GIVEN DATA:
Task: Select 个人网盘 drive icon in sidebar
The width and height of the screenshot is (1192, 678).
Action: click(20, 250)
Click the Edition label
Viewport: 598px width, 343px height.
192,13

THE TASK: Return all of the data exactly as it reads.

REPLY:
Task: Select 个人网盘 drive icon in sidebar
The width and height of the screenshot is (1192, 678).
Action: click(20, 250)
Click the Edition label
Viewport: 598px width, 343px height.
192,13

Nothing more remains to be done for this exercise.